La nota del equipo de comunicaciones enumera entonces, sorprendentemente, algunas estadísticas en un intento de presentar el lanzamiento de manera positiva, a diferencia del revuelo minorista que aparentemente fue: «Hemos recibido millones de clics en nuestro sitio web. Esta nueva colaboración está literalmente haciendo explotar las redes sociales, con más de 6 mil millones de visitas en una semana; ahora, ya son 11 mil millones. En total, la Colección Royal Pop está cautivando al mundo entero, sobre todo porque, sorprendentemente, el Royal Pop no es un reloj de pulsera».
Audemars Piguet parece descontento con la forma en que Swatch ha manejado el lanzamiento de su colaboración en el Royal Pop. AP dijo a WIRED que «entendemos las preguntas sobre la experiencia del lanzamiento de Royal Pop. Como las operaciones minoristas están a cargo de Swatch y sus equipos locales, Swatch está en la mejor posición para comentar sobre el manejo operativo del lanzamiento. Desde la perspectiva de AP, la seguridad y una experiencia positiva para los clientes y los equipos siguen siendo la prioridad». La marca no respondió cuando se le preguntó si consideraba que la gestión por parte de Swatch del lanzamiento de Royal Pop era una “experiencia segura y positiva”.

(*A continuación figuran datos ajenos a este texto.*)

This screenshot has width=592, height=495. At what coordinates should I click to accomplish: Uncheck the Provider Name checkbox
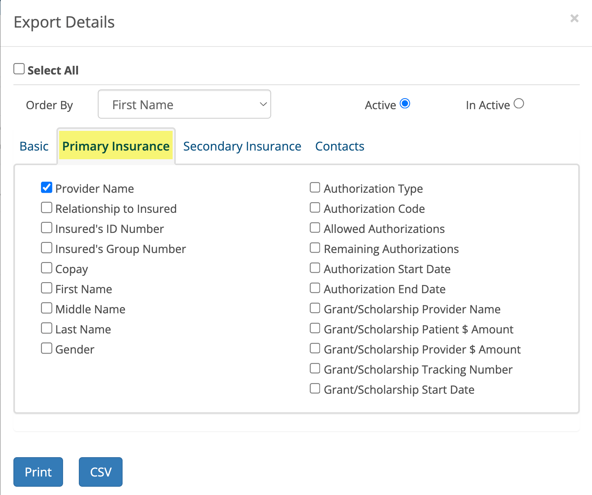tap(47, 188)
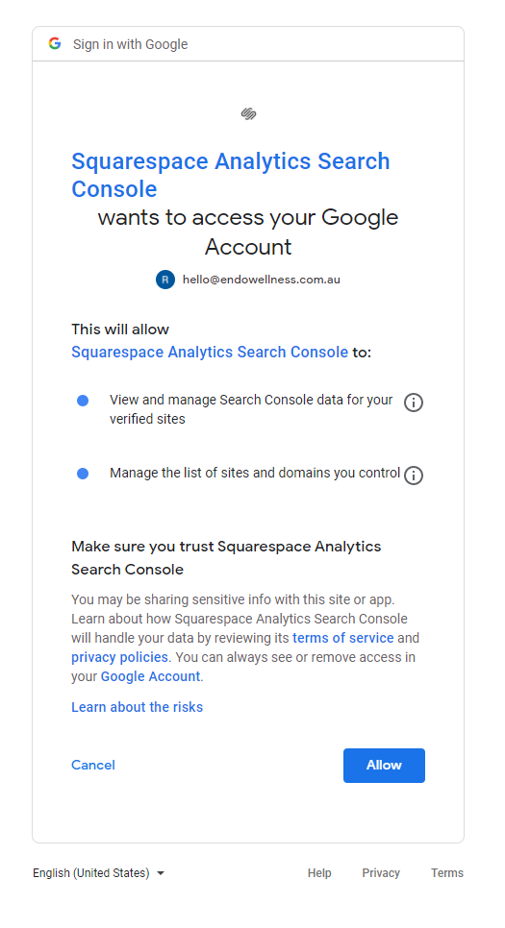Open the terms of service link
505x928 pixels.
click(343, 638)
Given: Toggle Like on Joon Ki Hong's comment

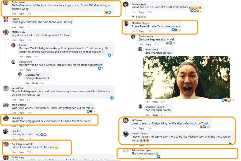Looking at the screenshot, I should click(x=13, y=113).
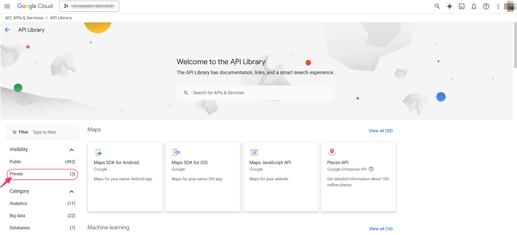Screen dimensions: 517x235
Task: Go back using the left arrow
Action: pos(7,30)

La locura del lanzamiento de Royal Pop es que, considerando todo lo que se podría haber aprendido del lanzamiento de MoonSwatch en 2022, Swatch decidió repetir el manual que salió tan mal hace cuatro años. Se trata de una medida que, según los expertos, era totalmente evitable y totalmente innecesaria.
Exageración sin control
«Las caídas de lujo no pueden basarse en la sorpresa, la escasez y el frenesí social como estrategia, y luego actuar sorprendidos cuando el comportamiento humano sigue», dice Kate Hardcastle, autora de La ciencia de las compras y asesor de marcas como Disney, Mastercard, Klarna y American Express. «Los minoristas ya están lidiando con tensiones intensificadas en torno al robo, la agresión y la gestión de multitudes en todo el mundo. Si se añade un producto muy restringido, largas colas, economía de reventa, amplificación de las redes sociales y la intensidad emocional asociada al acceso al lujo, el entorno puede escalar muy rápidamente si no se gestiona de forma experta».

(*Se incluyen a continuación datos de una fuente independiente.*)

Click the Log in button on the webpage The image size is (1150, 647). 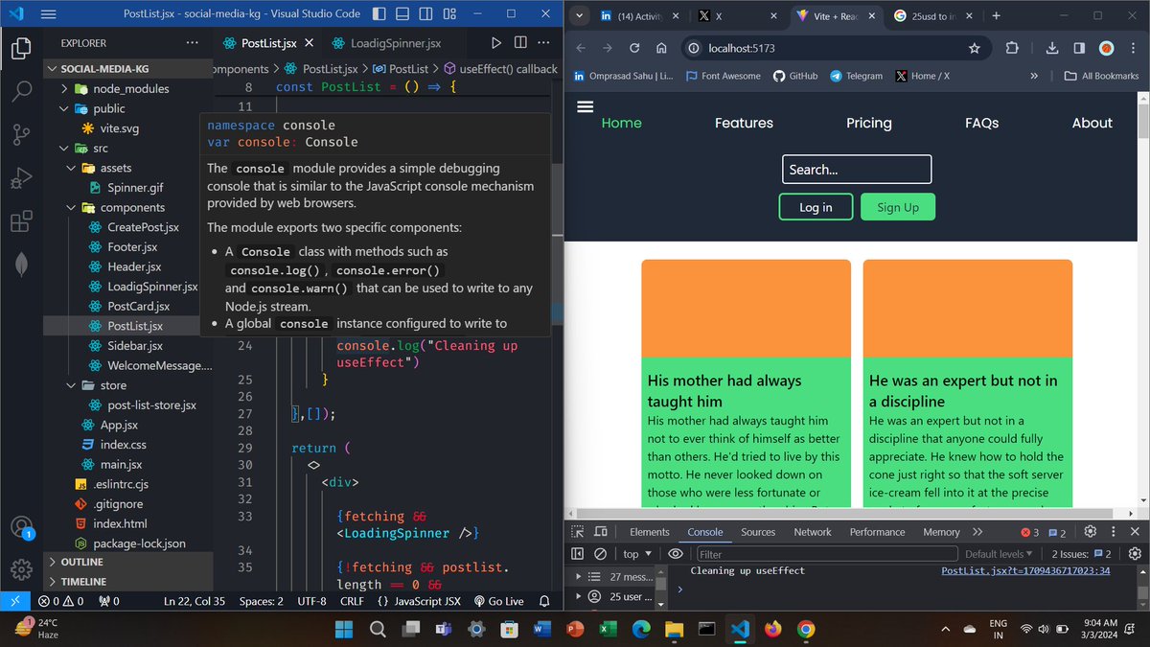pos(816,206)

Hardcastle confirma que lo que es particularmente difícil para Swatch aquí es que el lanzamiento de MoonSwatch ya proporcionó un plan en vivo de los riesgos. «Una vez que una marca ha experimentado escenas que involucran multitudes, decepción y vigilancia», dice, «la obligación pasa de reaccionar a diseñar proactivamente una experiencia más segura para el cliente. Las casas de lujo exitosas controlan cada vez más la experiencia con mucha mayor precisión».
Neil Saunders, director general de venta minorista de Global Data, es aún más sincero. «El caos no refleja bien a Swatch, y probablemente hace que Audemars Piguet se pregunte en qué se ha metido», dice. «Querer crear algo de publicidad es comprensible, pero no poder controlarlo resulta perjudicial tanto comercialmente como para la imagen de la marca. Swatch debería entender esto mejor que la mayoría, como ya ha pasado por esto antes con MoonSwatch».
No sólo Saunders y Hardcastle, sino también decenas de comentaristas en la publicación de Swatch en Instagram, señalan soluciones obvias y conocidas que habrían mitigado o evitado por completo el caótico lanzamiento del Royal Pop.
«Hemos visto otros lanzamientos premium o limitados que utilizan ventanas de recolección escalonadas, sistemas de citas verificadas, emisión de boletos geográficos, niveles de asignación VIP, acceso QR programado, vistas previas privadas de los clientes y tecnología de cola controlada para reducir la volatilidad y al mismo tiempo preservar el entusiasmo», dice Hardcastle, y agrega que algunos combinan boletas digitales con experiencias seleccionadas en las tiendas para que los consumidores se sientan parte de una ocasión en lugar de participantes en una lucha.